WHAT TO PRODUCE:
Below is a set of records; restate each one word for word.

(Beginning of MATERIAL SUPPLIED)

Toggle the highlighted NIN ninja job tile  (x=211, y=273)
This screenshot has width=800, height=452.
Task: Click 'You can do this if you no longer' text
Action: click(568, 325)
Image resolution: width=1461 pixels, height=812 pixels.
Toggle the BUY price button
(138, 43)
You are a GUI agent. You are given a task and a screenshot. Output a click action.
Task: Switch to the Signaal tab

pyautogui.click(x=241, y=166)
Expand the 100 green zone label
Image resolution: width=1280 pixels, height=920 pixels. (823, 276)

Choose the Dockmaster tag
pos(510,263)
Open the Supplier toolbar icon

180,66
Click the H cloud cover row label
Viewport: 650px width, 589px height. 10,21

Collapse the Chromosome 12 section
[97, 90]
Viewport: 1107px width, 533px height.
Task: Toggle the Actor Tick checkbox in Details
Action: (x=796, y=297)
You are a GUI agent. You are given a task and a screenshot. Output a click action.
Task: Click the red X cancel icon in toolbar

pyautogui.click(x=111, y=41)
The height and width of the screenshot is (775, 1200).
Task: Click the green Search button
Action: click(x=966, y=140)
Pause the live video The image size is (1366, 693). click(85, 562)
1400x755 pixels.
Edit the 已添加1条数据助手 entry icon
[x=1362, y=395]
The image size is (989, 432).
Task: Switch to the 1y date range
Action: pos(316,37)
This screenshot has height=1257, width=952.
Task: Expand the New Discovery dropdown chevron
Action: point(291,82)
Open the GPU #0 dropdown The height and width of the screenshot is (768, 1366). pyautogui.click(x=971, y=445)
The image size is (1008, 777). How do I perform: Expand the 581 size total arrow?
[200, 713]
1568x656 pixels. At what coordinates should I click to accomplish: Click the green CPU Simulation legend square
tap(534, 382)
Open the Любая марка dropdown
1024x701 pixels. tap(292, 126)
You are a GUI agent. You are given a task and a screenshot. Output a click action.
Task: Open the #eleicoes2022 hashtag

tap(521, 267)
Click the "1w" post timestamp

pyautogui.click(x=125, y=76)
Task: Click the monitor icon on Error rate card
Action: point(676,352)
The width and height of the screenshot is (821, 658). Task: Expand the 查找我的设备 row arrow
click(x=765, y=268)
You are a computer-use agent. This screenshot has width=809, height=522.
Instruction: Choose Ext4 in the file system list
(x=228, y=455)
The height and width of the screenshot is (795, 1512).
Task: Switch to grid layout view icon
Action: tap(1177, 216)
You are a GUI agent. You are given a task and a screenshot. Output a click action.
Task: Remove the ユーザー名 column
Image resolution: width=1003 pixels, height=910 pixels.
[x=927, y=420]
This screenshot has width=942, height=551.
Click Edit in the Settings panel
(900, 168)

(End of MATERIAL SUPPLIED)

ANSWER TO THIS TASK:
Toggle the highlighted NIN ninja job tile  (x=211, y=273)
This screenshot has width=800, height=452.
Task: Click 'You can do this if you no longer' text
Action: click(568, 325)
Image resolution: width=1461 pixels, height=812 pixels.
Toggle the BUY price button
(138, 43)
You are a GUI agent. You are given a task and a screenshot. Output a click action.
Task: Switch to the Signaal tab

pyautogui.click(x=241, y=166)
Expand the 100 green zone label
Image resolution: width=1280 pixels, height=920 pixels. (823, 276)

Choose the Dockmaster tag
pos(510,263)
Open the Supplier toolbar icon

180,66
Click the H cloud cover row label
Viewport: 650px width, 589px height. 10,21

Collapse the Chromosome 12 section
[97, 90]
Viewport: 1107px width, 533px height.
Task: Toggle the Actor Tick checkbox in Details
Action: (x=796, y=297)
You are a GUI agent. You are given a task and a screenshot. Output a click action.
Task: Click the red X cancel icon in toolbar

pyautogui.click(x=111, y=41)
The height and width of the screenshot is (775, 1200).
Task: Click the green Search button
Action: click(x=966, y=140)
Pause the live video The image size is (1366, 693). click(85, 562)
1400x755 pixels.
Edit the 已添加1条数据助手 entry icon
[x=1362, y=395]
The image size is (989, 432).
Task: Switch to the 1y date range
Action: pos(316,37)
This screenshot has height=1257, width=952.
Task: Expand the New Discovery dropdown chevron
Action: point(291,82)
Open the GPU #0 dropdown The height and width of the screenshot is (768, 1366). pyautogui.click(x=971, y=445)
The image size is (1008, 777). How do I perform: Expand the 581 size total arrow?
[200, 713]
1568x656 pixels. At what coordinates should I click to accomplish: Click the green CPU Simulation legend square
tap(534, 382)
Open the Любая марка dropdown
1024x701 pixels. tap(292, 126)
You are a GUI agent. You are given a task and a screenshot. Output a click action.
Task: Open the #eleicoes2022 hashtag

tap(521, 267)
Click the "1w" post timestamp

pyautogui.click(x=125, y=76)
Task: Click the monitor icon on Error rate card
Action: point(676,352)
The width and height of the screenshot is (821, 658). Task: Expand the 查找我的设备 row arrow
click(x=765, y=268)
You are a computer-use agent. This screenshot has width=809, height=522.
Instruction: Choose Ext4 in the file system list
(x=228, y=455)
The height and width of the screenshot is (795, 1512).
Task: Switch to grid layout view icon
Action: tap(1177, 216)
You are a GUI agent. You are given a task and a screenshot. Output a click action.
Task: Remove the ユーザー名 column
Image resolution: width=1003 pixels, height=910 pixels.
[x=927, y=420]
This screenshot has width=942, height=551.
Click Edit in the Settings panel
(900, 168)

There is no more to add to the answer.